(Items listed in a dataset)
***

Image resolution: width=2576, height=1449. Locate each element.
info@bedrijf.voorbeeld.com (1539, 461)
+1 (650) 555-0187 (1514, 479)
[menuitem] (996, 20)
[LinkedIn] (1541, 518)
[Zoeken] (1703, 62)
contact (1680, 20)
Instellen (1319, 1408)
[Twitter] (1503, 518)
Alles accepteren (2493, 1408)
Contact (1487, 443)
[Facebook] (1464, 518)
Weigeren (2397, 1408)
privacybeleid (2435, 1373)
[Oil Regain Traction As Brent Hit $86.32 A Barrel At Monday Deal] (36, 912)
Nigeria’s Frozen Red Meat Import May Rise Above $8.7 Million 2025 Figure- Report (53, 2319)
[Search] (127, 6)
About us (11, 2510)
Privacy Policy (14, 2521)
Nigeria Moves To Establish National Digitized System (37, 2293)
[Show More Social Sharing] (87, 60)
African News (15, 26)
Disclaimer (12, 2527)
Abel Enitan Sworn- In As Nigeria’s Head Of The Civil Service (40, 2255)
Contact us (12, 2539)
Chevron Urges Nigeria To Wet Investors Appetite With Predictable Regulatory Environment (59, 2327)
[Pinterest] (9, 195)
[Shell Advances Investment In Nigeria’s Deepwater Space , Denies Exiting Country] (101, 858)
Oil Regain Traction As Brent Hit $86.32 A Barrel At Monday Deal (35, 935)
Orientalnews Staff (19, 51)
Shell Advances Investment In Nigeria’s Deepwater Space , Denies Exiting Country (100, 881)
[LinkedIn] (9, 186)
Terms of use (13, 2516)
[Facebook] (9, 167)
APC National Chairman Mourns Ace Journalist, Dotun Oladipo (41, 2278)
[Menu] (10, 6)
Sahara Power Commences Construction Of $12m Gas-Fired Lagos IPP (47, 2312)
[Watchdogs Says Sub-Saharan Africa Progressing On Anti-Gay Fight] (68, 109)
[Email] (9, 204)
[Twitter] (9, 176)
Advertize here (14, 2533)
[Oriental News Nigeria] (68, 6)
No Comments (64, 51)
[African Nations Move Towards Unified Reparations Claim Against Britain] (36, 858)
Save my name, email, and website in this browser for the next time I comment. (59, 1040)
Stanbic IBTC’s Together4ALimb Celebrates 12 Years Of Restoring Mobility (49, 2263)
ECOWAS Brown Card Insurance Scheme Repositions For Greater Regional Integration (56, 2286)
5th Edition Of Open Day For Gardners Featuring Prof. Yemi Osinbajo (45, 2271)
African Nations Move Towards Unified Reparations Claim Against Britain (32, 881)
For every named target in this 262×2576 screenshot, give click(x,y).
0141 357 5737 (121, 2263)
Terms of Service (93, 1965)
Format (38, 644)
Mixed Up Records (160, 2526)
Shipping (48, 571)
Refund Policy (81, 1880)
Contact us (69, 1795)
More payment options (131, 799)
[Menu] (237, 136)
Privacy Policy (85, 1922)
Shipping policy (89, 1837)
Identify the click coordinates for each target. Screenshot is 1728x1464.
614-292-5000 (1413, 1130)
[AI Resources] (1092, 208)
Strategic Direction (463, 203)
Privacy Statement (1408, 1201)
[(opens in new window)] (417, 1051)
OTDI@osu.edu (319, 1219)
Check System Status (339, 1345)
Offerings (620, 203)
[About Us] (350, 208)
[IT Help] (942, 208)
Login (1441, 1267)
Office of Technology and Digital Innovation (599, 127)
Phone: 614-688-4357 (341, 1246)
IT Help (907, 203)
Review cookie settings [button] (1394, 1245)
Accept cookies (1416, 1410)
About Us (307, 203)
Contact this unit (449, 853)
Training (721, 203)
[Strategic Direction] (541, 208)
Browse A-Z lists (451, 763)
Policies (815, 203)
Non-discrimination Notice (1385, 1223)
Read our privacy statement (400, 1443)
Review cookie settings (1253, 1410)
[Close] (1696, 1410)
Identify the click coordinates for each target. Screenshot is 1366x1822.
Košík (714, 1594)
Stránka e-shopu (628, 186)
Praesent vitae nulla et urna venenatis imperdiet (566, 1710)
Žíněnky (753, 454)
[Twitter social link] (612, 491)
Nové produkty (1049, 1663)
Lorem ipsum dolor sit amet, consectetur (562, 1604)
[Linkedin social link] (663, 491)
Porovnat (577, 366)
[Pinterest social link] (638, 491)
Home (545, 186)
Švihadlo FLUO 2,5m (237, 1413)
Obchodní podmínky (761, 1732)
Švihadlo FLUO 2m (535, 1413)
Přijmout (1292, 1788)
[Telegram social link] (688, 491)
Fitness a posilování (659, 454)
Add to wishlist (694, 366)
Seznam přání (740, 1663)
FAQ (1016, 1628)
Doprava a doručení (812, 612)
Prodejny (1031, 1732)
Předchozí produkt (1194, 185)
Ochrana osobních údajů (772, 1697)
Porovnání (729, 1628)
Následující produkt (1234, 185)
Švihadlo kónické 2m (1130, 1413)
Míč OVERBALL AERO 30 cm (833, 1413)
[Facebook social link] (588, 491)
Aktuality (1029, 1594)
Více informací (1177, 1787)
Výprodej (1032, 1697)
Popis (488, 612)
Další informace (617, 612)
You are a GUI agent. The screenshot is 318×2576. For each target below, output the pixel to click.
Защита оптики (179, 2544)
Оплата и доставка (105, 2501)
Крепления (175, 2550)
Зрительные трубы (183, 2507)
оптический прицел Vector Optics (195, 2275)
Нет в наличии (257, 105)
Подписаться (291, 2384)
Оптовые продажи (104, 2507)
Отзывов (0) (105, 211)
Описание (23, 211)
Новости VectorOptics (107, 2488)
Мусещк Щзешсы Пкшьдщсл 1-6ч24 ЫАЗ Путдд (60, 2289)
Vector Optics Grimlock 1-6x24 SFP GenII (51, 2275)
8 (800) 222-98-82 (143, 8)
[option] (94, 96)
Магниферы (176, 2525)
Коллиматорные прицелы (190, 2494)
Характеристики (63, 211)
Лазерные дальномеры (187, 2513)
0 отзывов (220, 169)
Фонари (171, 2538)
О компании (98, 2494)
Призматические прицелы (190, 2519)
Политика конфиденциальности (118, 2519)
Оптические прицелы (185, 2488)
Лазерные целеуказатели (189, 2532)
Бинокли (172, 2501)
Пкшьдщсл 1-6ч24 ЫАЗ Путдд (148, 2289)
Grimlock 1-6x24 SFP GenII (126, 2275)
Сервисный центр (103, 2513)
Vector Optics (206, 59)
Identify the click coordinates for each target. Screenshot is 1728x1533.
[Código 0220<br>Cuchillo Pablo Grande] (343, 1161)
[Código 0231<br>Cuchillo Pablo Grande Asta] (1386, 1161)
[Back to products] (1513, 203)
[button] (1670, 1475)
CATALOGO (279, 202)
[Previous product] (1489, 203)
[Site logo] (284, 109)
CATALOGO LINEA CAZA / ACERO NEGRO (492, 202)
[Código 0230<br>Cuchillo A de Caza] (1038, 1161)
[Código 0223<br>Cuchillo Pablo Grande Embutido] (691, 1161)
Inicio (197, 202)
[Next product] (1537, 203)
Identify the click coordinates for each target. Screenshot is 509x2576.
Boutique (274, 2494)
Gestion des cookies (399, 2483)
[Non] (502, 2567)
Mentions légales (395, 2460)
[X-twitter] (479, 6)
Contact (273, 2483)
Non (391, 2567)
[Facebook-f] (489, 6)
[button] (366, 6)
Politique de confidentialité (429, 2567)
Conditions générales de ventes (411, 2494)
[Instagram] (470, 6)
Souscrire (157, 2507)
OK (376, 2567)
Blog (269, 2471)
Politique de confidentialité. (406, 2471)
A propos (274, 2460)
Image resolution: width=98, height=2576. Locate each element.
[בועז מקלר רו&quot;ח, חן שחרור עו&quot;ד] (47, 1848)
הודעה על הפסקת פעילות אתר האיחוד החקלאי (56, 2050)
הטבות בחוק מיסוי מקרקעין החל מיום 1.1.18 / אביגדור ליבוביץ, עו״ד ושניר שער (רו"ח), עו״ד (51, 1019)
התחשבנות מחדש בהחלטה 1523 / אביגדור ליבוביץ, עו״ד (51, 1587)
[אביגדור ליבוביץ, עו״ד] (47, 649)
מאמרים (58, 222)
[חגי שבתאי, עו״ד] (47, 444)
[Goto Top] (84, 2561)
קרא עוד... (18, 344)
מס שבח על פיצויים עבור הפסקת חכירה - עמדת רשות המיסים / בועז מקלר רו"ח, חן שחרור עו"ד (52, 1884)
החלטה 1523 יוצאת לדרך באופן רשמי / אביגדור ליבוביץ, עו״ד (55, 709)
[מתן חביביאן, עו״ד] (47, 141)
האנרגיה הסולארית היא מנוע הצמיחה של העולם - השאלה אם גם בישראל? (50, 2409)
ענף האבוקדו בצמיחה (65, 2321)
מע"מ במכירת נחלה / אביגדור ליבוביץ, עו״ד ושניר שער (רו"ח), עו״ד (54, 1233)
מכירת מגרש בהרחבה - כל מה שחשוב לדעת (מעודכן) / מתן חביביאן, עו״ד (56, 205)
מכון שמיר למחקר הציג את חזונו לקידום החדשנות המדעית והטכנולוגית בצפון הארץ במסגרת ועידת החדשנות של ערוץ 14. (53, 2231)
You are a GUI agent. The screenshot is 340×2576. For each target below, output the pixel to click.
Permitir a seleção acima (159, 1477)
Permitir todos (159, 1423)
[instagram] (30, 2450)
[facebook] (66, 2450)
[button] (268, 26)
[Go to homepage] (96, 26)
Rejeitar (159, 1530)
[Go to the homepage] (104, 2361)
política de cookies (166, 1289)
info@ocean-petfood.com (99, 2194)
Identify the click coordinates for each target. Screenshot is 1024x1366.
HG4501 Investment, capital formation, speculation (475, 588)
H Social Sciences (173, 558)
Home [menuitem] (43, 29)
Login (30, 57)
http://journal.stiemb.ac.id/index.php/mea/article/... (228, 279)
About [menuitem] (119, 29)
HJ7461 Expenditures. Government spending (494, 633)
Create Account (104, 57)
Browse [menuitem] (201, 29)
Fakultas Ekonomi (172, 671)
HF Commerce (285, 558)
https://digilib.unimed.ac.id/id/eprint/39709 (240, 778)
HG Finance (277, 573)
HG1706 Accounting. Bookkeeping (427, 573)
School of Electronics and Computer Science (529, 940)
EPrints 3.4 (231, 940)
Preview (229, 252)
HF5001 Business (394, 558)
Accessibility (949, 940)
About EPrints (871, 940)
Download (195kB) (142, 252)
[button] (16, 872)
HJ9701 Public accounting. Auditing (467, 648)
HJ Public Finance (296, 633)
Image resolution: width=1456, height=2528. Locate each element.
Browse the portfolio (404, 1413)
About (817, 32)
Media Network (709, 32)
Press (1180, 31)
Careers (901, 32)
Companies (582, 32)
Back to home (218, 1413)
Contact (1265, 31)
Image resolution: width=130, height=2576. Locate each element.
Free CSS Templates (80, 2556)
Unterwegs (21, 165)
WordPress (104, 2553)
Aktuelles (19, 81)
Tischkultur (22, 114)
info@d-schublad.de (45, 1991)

***

▶ [What this task involves]: In the data above, find the line that contains "Browse [menuitem] (201, 29)" and the line that contains "Contact (1265, 31)". Repeat exactly those lines and every line between them, and only those.

▶ [Response area]:
Browse [menuitem] (201, 29)
Fakultas Ekonomi (172, 671)
HF Commerce (285, 558)
https://digilib.unimed.ac.id/id/eprint/39709 (240, 778)
HG Finance (277, 573)
HG1706 Accounting. Bookkeeping (427, 573)
School of Electronics and Computer Science (529, 940)
EPrints 3.4 (231, 940)
Preview (229, 252)
HF5001 Business (394, 558)
Accessibility (949, 940)
About EPrints (871, 940)
Download (195kB) (142, 252)
[button] (16, 872)
HJ9701 Public accounting. Auditing (467, 648)
HJ Public Finance (296, 633)
Image resolution: width=1456, height=2528. Locate each element.
Browse the portfolio (404, 1413)
About (817, 32)
Media Network (709, 32)
Press (1180, 31)
Careers (901, 32)
Companies (582, 32)
Back to home (218, 1413)
Contact (1265, 31)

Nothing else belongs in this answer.